## Begin Provided records

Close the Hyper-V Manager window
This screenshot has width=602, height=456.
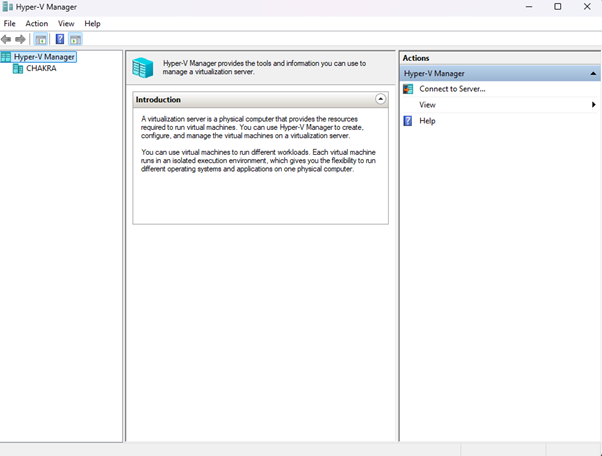(586, 7)
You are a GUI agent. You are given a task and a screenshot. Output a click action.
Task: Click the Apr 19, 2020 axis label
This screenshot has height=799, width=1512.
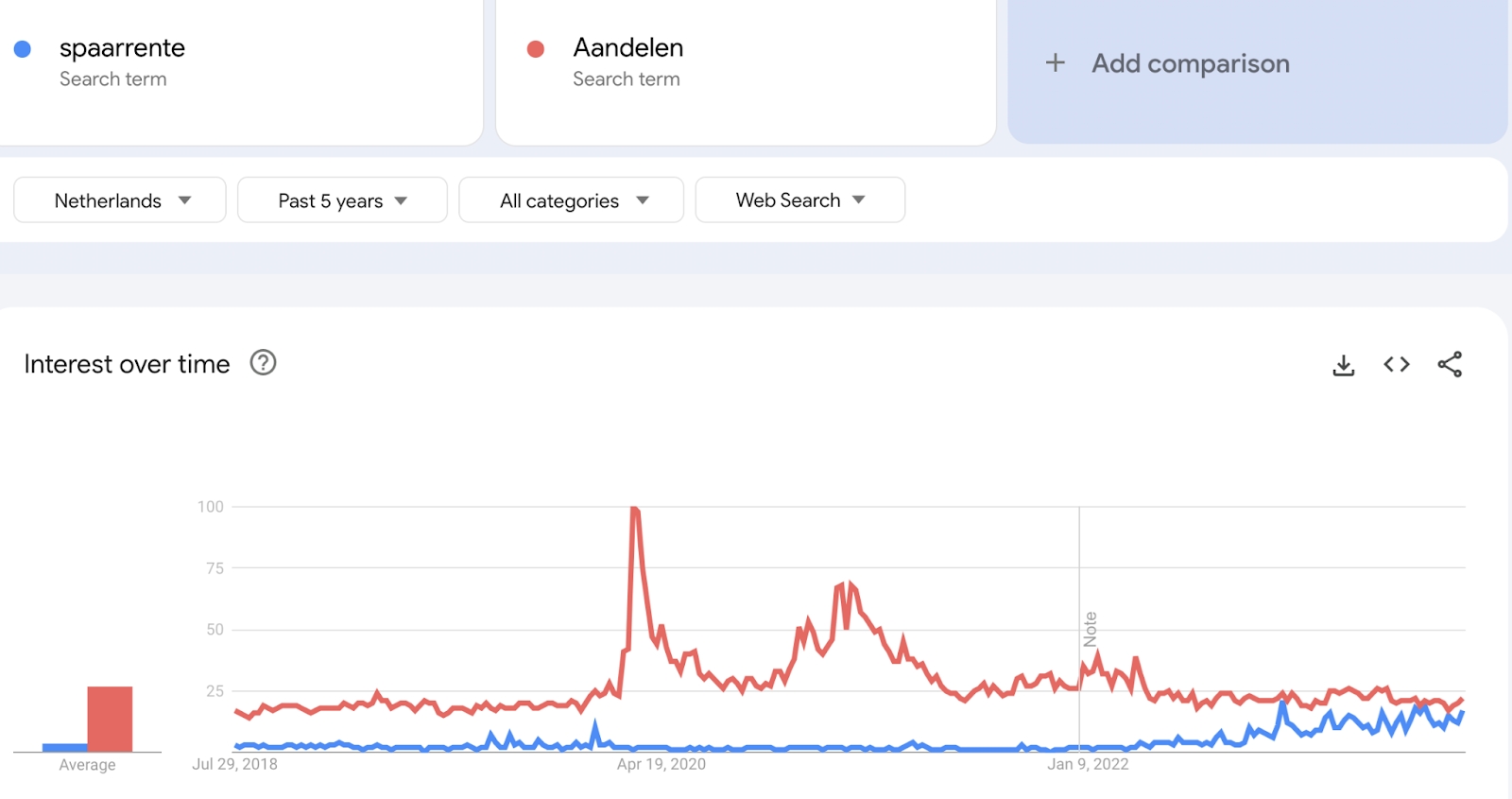661,764
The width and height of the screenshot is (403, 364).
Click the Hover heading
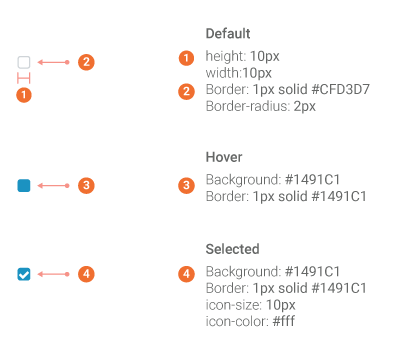point(224,157)
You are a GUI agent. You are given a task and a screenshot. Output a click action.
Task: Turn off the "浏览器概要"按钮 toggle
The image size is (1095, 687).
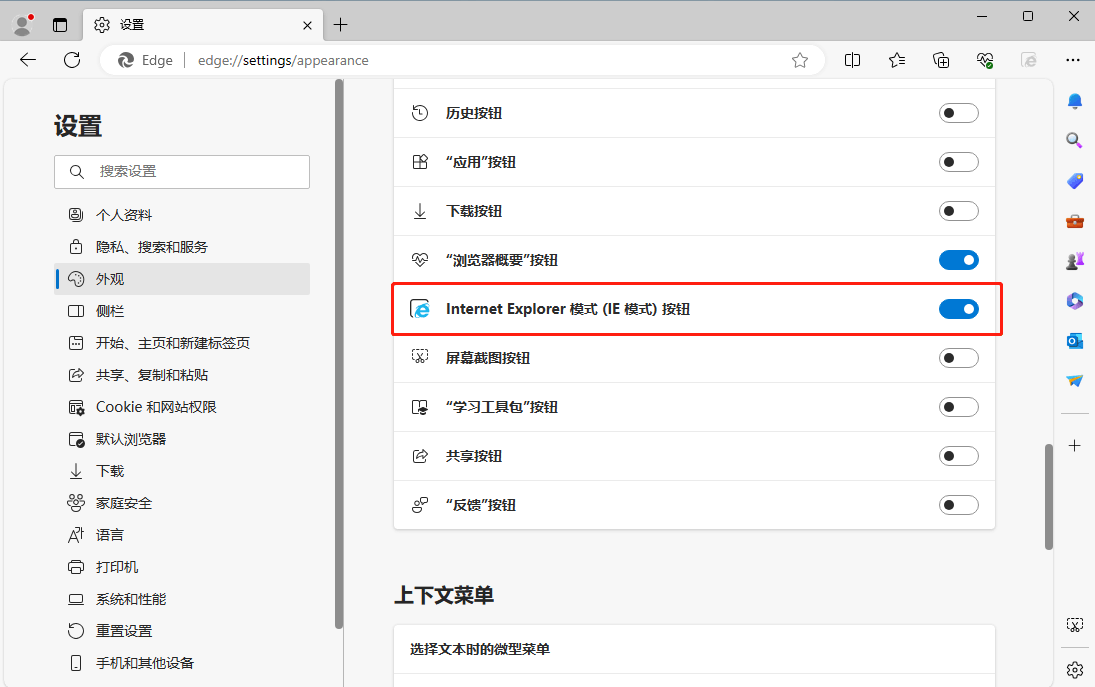coord(958,260)
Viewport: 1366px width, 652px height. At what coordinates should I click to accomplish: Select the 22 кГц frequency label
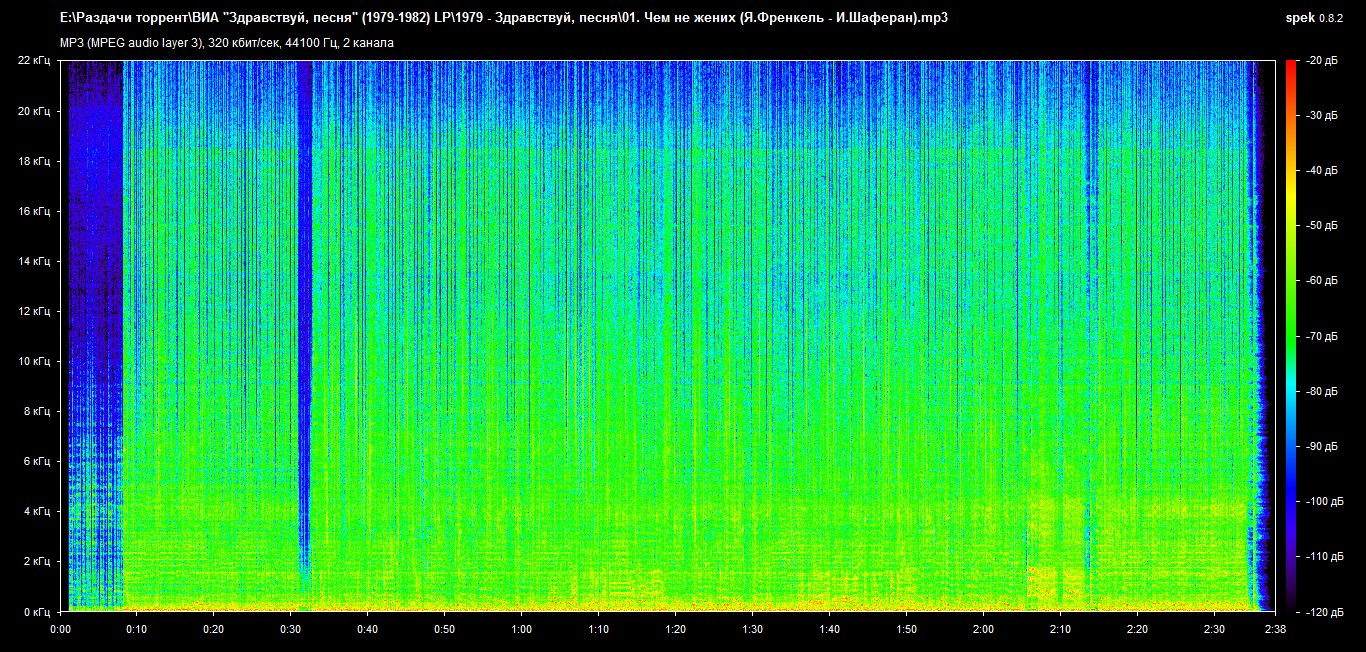34,61
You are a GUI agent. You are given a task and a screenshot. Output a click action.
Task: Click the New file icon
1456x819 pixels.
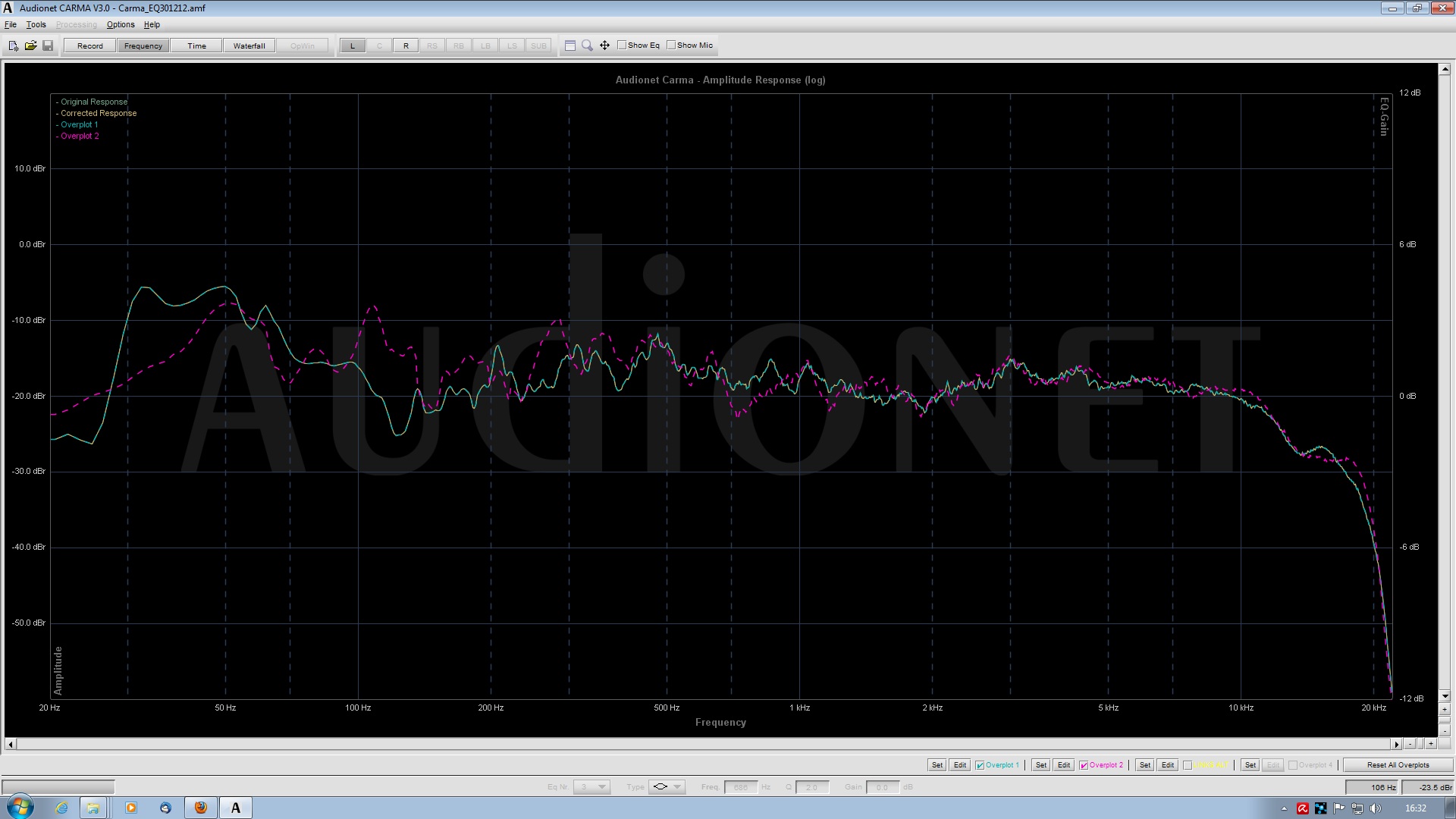pyautogui.click(x=14, y=46)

## End Provided records

What you should do: Lay out every line of the material above as a Markdown table with the columns Row and Line, where Row numbers each line and Line holds its text. Skip blank lines, and leave the pictures out of the answer.

Final answer:
| Row | Line |
|---|---|
| 1 | Close the Hyper-V Manager window |
| 2 | This screenshot has width=602, height=456. |
| 3 | (586, 7) |
| 4 | You are a GUI agent. You are given a task and a screenshot. Output a click action. |
| 5 | Task: Click the Apr 19, 2020 axis label |
| 6 | This screenshot has height=799, width=1512. |
| 7 | 661,764 |
| 8 | The width and height of the screenshot is (403, 364). |
| 9 | Click the Hover heading |
| 10 | point(224,157) |
| 11 | You are a GUI agent. You are given a task and a screenshot. Output a click action. |
| 12 | Task: Turn off the "浏览器概要"按钮 toggle |
| 13 | The image size is (1095, 687). |
| 14 | coord(958,260) |
| 15 | Viewport: 1366px width, 652px height. At what coordinates should I click to accomplish: Select the 22 кГц frequency label |
| 16 | 34,61 |
| 17 | You are a GUI agent. You are given a task and a screenshot. Output a click action. |
| 18 | Task: Click the New file icon |
| 19 | 1456x819 pixels. |
| 20 | pyautogui.click(x=14, y=46) |